(Extracted data entries)
>>>
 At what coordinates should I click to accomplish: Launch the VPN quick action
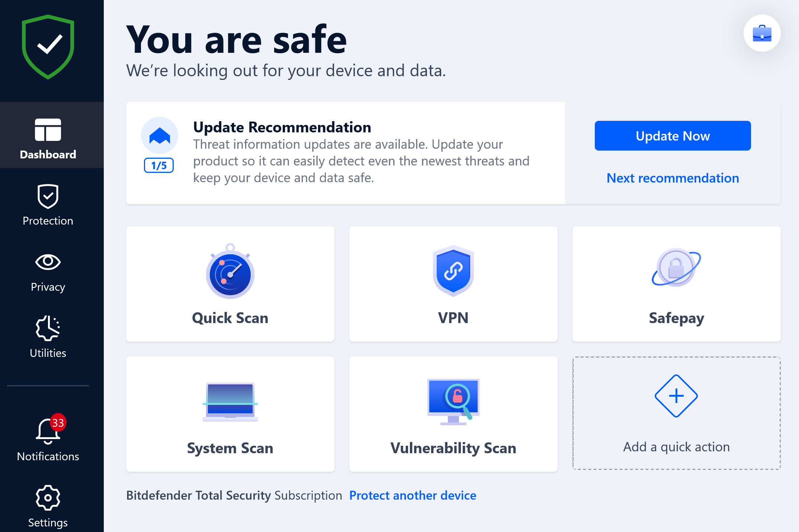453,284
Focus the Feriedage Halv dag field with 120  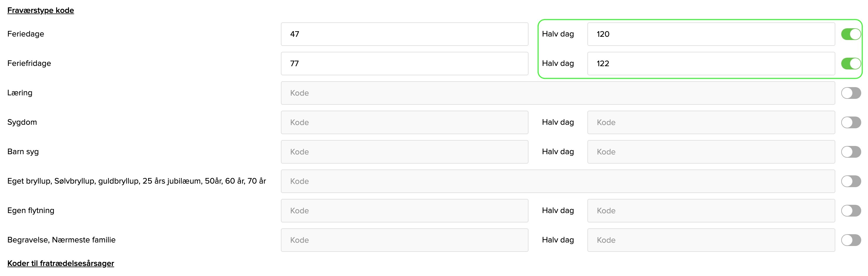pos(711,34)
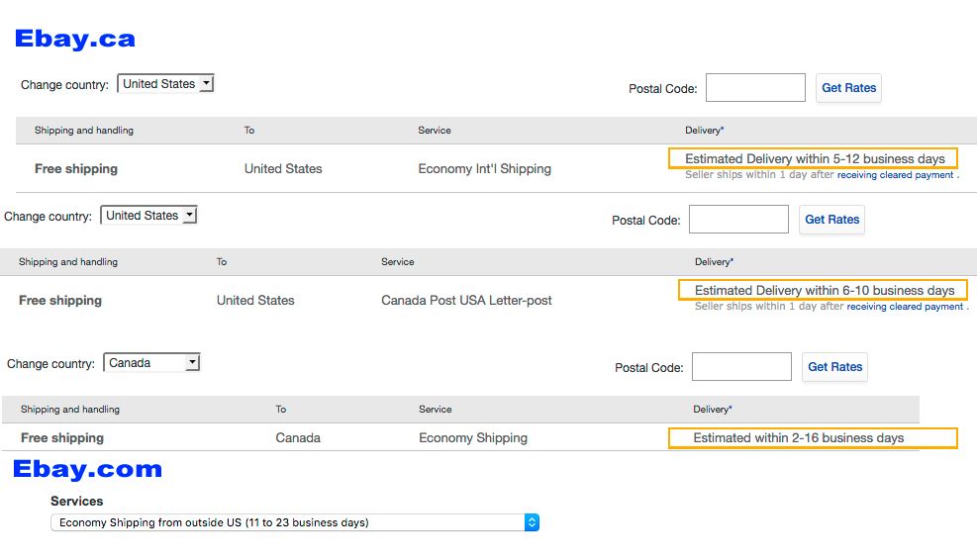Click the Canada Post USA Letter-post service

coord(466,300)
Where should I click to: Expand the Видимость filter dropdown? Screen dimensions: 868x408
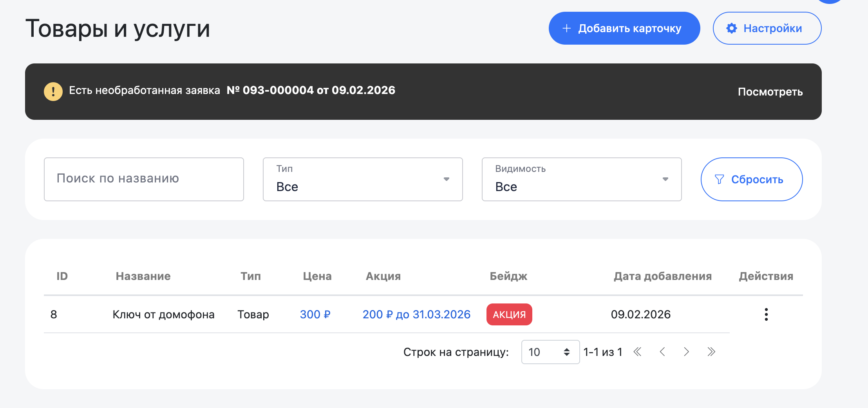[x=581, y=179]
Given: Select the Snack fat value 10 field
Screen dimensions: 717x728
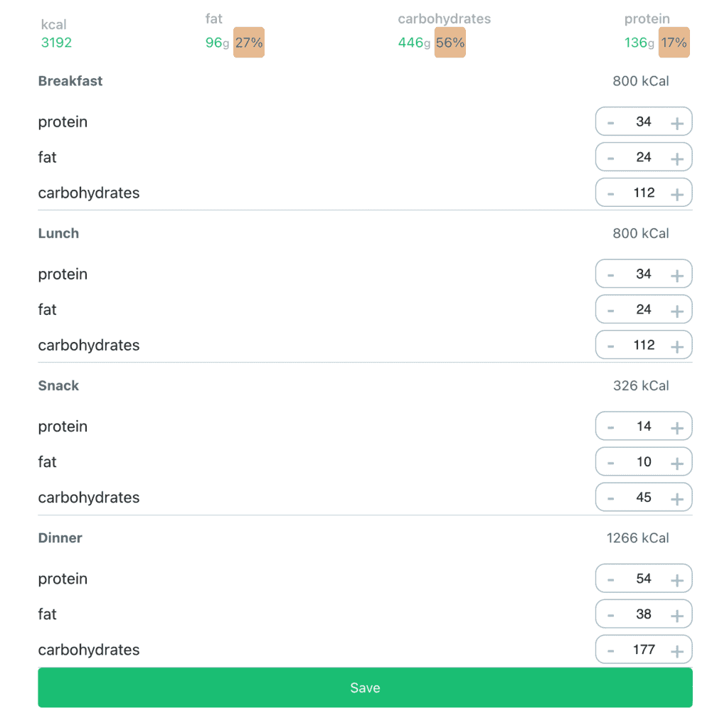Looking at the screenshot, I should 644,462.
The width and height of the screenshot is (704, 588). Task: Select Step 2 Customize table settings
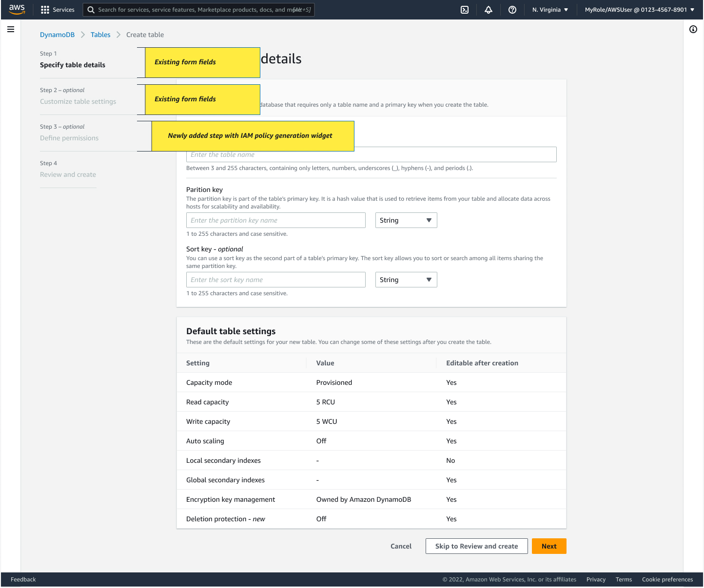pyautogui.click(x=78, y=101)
<<<
>>>
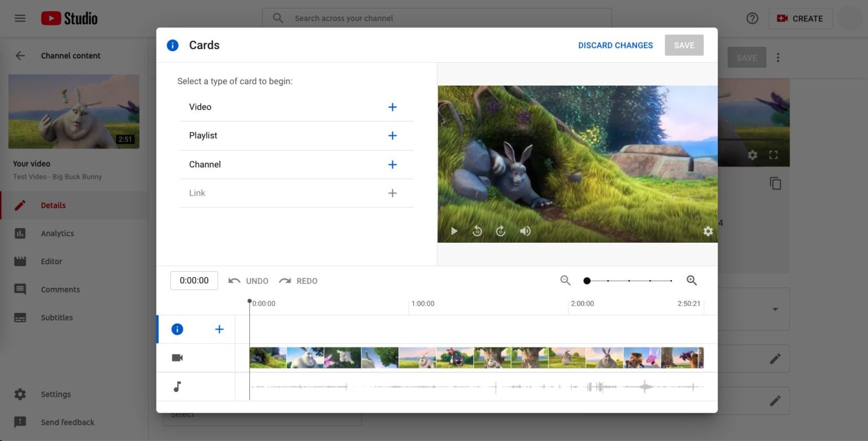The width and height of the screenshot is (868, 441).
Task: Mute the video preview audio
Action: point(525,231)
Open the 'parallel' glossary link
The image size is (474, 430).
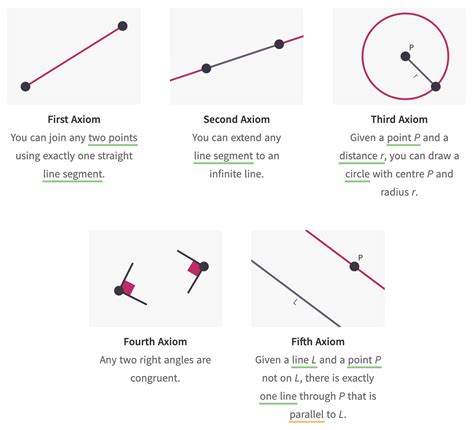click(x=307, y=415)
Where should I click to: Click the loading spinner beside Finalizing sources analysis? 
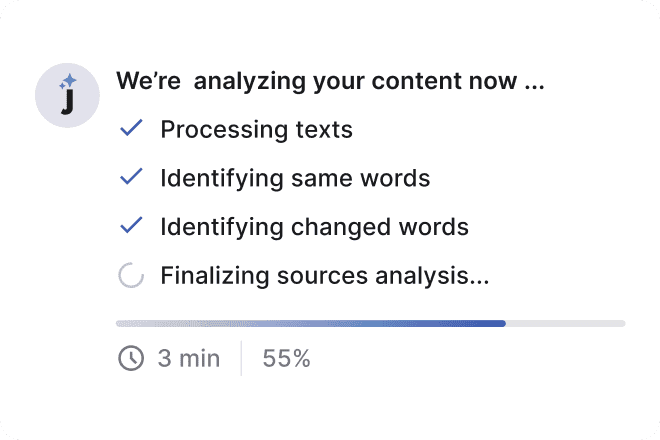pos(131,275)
<<<
>>>
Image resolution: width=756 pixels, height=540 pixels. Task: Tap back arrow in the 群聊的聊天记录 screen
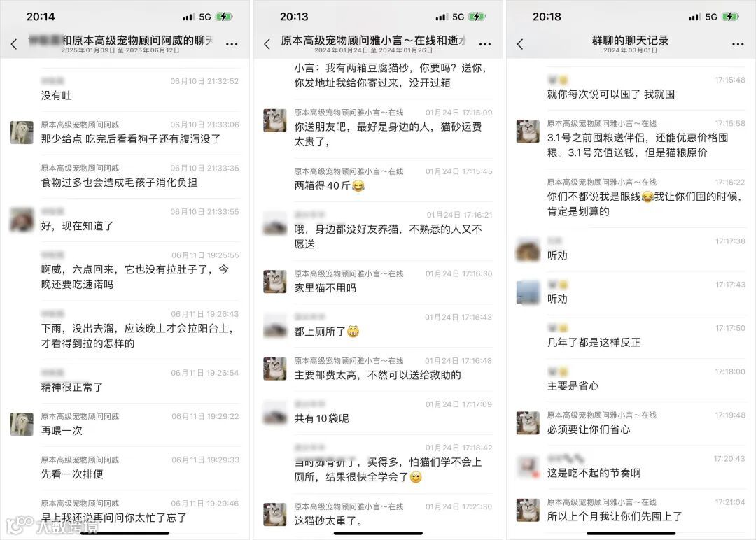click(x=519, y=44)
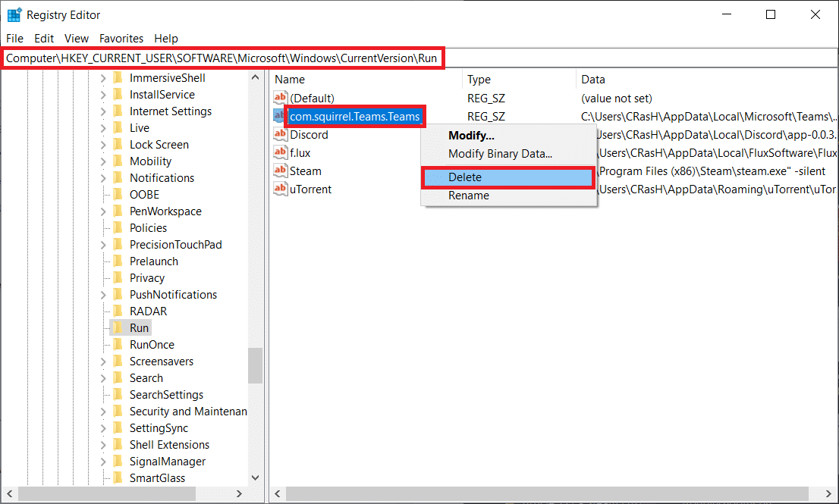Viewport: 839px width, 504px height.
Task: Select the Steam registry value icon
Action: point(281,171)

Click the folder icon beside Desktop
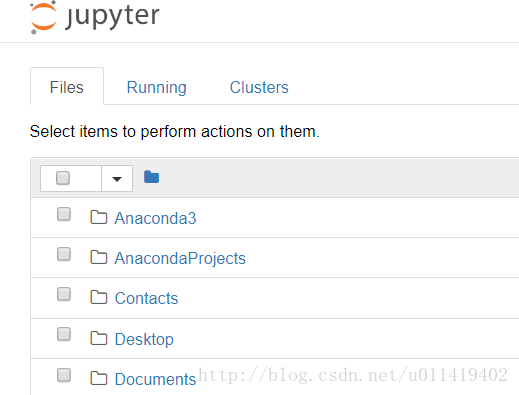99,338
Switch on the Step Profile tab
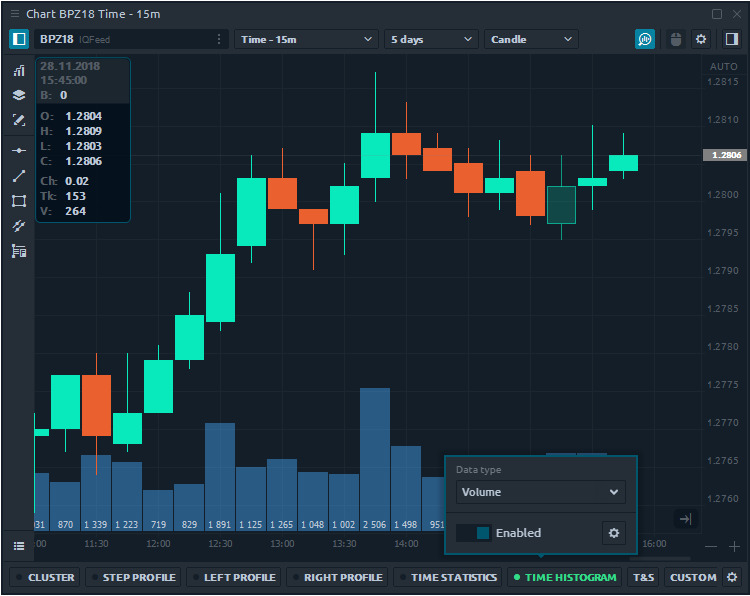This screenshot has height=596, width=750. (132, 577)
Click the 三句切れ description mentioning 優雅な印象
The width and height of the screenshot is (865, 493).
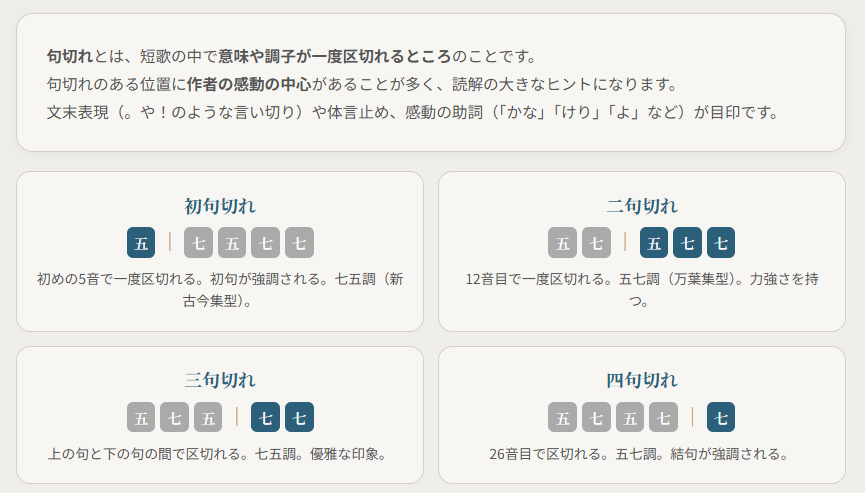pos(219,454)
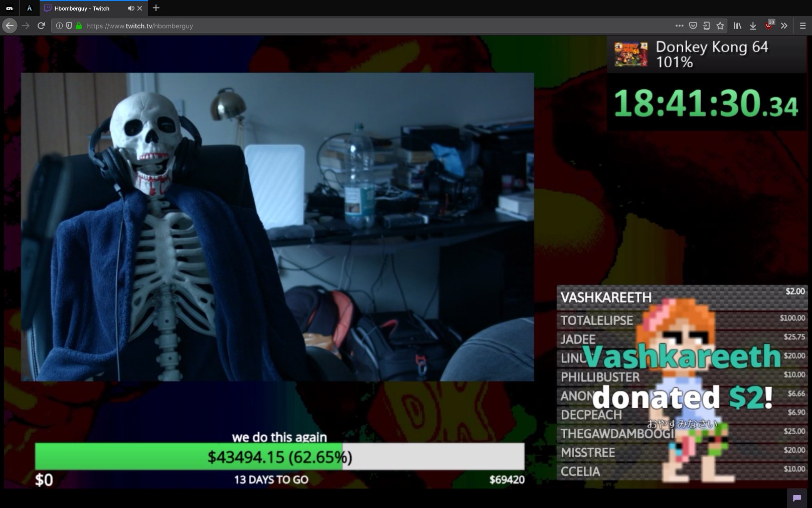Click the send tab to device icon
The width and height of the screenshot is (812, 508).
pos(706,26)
<<<
▶ _Assignment_
Look back at the data above, then output exactly the lines from the line holding "Image resolution: width=756" up to and including the line holding "Click the 三句切れ description mentioning 優雅な印象". Leave out the pictures.

▶ _Written response_
Image resolution: width=756 pixels, height=540 pixels. Task: Tap back arrow in the 群聊的聊天记录 screen
click(x=519, y=44)
Viewport: 839px width, 504px height.
Task: Select the Steam registry value icon
Action: point(281,171)

Click the folder icon beside Desktop
99,338
Switch on the Step Profile tab
This screenshot has height=596, width=750. (132, 577)
Click the 三句切れ description mentioning 優雅な印象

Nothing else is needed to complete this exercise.